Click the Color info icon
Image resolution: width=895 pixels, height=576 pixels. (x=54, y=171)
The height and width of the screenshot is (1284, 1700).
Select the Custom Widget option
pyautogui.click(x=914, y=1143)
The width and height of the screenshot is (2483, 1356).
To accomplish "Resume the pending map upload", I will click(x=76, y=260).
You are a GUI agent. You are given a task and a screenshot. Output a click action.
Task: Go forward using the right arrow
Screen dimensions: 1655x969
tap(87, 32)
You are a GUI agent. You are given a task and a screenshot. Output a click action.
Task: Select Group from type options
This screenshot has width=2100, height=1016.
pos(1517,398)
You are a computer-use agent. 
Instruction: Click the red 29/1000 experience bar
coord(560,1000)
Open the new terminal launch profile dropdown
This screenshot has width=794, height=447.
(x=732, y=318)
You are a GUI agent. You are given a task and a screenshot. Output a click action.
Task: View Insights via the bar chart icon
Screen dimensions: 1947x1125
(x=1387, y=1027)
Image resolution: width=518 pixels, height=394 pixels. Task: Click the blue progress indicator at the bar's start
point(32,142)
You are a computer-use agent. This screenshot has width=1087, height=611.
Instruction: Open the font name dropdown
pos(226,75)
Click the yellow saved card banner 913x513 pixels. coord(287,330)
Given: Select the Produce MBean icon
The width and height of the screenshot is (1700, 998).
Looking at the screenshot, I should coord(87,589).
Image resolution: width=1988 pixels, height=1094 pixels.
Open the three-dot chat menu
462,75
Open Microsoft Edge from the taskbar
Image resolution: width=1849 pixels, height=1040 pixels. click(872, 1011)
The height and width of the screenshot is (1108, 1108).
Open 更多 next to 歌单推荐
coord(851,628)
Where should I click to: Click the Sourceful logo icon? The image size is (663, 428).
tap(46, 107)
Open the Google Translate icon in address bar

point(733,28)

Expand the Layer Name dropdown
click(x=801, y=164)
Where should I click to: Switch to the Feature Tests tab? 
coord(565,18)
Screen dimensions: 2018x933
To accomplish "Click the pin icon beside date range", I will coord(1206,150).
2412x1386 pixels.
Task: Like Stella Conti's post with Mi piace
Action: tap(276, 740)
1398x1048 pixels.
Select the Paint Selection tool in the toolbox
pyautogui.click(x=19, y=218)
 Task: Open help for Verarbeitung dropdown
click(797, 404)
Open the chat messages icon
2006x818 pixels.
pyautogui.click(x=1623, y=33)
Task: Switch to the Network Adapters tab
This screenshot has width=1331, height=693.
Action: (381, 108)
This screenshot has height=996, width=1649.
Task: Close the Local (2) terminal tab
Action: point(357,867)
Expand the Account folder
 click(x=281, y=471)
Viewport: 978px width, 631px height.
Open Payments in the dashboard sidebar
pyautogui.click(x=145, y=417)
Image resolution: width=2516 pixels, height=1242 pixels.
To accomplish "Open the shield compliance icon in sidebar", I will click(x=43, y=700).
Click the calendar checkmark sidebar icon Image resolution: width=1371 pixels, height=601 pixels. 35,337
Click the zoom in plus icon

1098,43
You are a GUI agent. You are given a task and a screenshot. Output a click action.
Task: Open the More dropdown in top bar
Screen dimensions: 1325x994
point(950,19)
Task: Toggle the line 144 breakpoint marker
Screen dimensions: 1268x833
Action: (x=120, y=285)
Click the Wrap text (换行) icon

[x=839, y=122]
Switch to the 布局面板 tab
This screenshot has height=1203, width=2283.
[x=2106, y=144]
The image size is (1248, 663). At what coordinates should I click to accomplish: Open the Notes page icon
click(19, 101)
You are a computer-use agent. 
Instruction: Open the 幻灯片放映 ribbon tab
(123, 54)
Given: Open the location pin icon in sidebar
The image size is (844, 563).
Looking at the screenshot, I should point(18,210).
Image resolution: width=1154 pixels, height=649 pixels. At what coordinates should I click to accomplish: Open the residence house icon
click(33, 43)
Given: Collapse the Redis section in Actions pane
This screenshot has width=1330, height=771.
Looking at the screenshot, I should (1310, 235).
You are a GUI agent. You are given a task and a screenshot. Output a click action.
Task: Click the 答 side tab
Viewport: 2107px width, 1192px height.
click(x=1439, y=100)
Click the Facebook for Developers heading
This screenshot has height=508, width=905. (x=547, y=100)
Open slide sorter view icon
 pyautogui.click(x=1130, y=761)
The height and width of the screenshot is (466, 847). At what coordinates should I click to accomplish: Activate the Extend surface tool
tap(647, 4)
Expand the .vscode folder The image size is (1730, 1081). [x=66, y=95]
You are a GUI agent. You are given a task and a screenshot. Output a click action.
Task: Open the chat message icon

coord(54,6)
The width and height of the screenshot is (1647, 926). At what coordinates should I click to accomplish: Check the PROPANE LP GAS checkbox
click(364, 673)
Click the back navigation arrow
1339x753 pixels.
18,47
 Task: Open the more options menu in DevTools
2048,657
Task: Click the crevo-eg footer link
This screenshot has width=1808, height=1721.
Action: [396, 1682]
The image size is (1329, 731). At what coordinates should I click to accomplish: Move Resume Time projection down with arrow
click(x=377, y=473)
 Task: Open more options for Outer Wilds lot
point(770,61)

################

Try it: Write the material out once more so that every line matches the original.

Written answer:
Click the Color info icon
Image resolution: width=895 pixels, height=576 pixels. (x=54, y=171)
The height and width of the screenshot is (1284, 1700).
Select the Custom Widget option
pyautogui.click(x=914, y=1143)
The width and height of the screenshot is (2483, 1356).
To accomplish "Resume the pending map upload", I will click(x=76, y=260).
You are a GUI agent. You are given a task and a screenshot. Output a click action.
Task: Go forward using the right arrow
Screen dimensions: 1655x969
tap(87, 32)
You are a GUI agent. You are given a task and a screenshot. Output a click action.
Task: Select Group from type options
This screenshot has width=2100, height=1016.
pos(1517,398)
You are a computer-use agent. 
Instruction: Click the red 29/1000 experience bar
coord(560,1000)
Open the new terminal launch profile dropdown
This screenshot has width=794, height=447.
(x=732, y=318)
You are a GUI agent. You are given a task and a screenshot. Output a click action.
Task: View Insights via the bar chart icon
Screen dimensions: 1947x1125
(x=1387, y=1027)
Image resolution: width=518 pixels, height=394 pixels. Task: Click the blue progress indicator at the bar's start
point(32,142)
You are a computer-use agent. This screenshot has width=1087, height=611.
Instruction: Open the font name dropdown
pos(226,75)
Click the yellow saved card banner 913x513 pixels. coord(287,330)
Given: Select the Produce MBean icon
The width and height of the screenshot is (1700, 998).
Looking at the screenshot, I should coord(87,589).
Image resolution: width=1988 pixels, height=1094 pixels.
Open the three-dot chat menu
462,75
Open Microsoft Edge from the taskbar
Image resolution: width=1849 pixels, height=1040 pixels. click(872, 1011)
The height and width of the screenshot is (1108, 1108).
Open 更多 next to 歌单推荐
coord(851,628)
Where should I click to: Click the Sourceful logo icon? The image size is (663, 428).
tap(46, 107)
Open the Google Translate icon in address bar

point(733,28)

Expand the Layer Name dropdown
click(x=801, y=164)
Where should I click to: Switch to the Feature Tests tab? 
coord(565,18)
Screen dimensions: 2018x933
To accomplish "Click the pin icon beside date range", I will coord(1206,150).
2412x1386 pixels.
Task: Like Stella Conti's post with Mi piace
Action: tap(276, 740)
1398x1048 pixels.
Select the Paint Selection tool in the toolbox
pyautogui.click(x=19, y=218)
 Task: Open help for Verarbeitung dropdown
click(797, 404)
Open the chat messages icon
2006x818 pixels.
pyautogui.click(x=1623, y=33)
Task: Switch to the Network Adapters tab
This screenshot has width=1331, height=693.
Action: (381, 108)
This screenshot has height=996, width=1649.
Task: Close the Local (2) terminal tab
Action: point(357,867)
Expand the Account folder
 click(x=281, y=471)
Viewport: 978px width, 631px height.
Open Payments in the dashboard sidebar
pyautogui.click(x=145, y=417)
Image resolution: width=2516 pixels, height=1242 pixels.
To accomplish "Open the shield compliance icon in sidebar", I will click(x=43, y=700).
Click the calendar checkmark sidebar icon Image resolution: width=1371 pixels, height=601 pixels. 35,337
Click the zoom in plus icon

1098,43
You are a GUI agent. You are given a task and a screenshot. Output a click action.
Task: Open the More dropdown in top bar
Screen dimensions: 1325x994
point(950,19)
Task: Toggle the line 144 breakpoint marker
Screen dimensions: 1268x833
Action: (x=120, y=285)
Click the Wrap text (换行) icon

[x=839, y=122]
Switch to the 布局面板 tab
This screenshot has height=1203, width=2283.
[x=2106, y=144]
The image size is (1248, 663). At what coordinates should I click to accomplish: Open the Notes page icon
click(19, 101)
You are a computer-use agent. 
Instruction: Open the 幻灯片放映 ribbon tab
(123, 54)
Given: Open the location pin icon in sidebar
The image size is (844, 563).
Looking at the screenshot, I should point(18,210).
Image resolution: width=1154 pixels, height=649 pixels. At what coordinates should I click to accomplish: Open the residence house icon
click(33, 43)
Given: Collapse the Redis section in Actions pane
This screenshot has width=1330, height=771.
Looking at the screenshot, I should (1310, 235).
You are a GUI agent. You are given a task and a screenshot. Output a click action.
Task: Click the 答 side tab
Viewport: 2107px width, 1192px height.
click(x=1439, y=100)
Click the Facebook for Developers heading
This screenshot has height=508, width=905. (x=547, y=100)
Open slide sorter view icon
 pyautogui.click(x=1130, y=761)
The height and width of the screenshot is (466, 847). At what coordinates should I click to accomplish: Activate the Extend surface tool
tap(647, 4)
Expand the .vscode folder The image size is (1730, 1081). [x=66, y=95]
You are a GUI agent. You are given a task and a screenshot. Output a click action.
Task: Open the chat message icon

coord(54,6)
The width and height of the screenshot is (1647, 926). At what coordinates should I click to accomplish: Check the PROPANE LP GAS checkbox
click(364, 673)
Click the back navigation arrow
1339x753 pixels.
18,47
 Task: Open the more options menu in DevTools
2048,657
Task: Click the crevo-eg footer link
This screenshot has width=1808, height=1721.
Action: [396, 1682]
The image size is (1329, 731). At what coordinates should I click to accomplish: Move Resume Time projection down with arrow
click(x=377, y=473)
 Task: Open more options for Outer Wilds lot
point(770,61)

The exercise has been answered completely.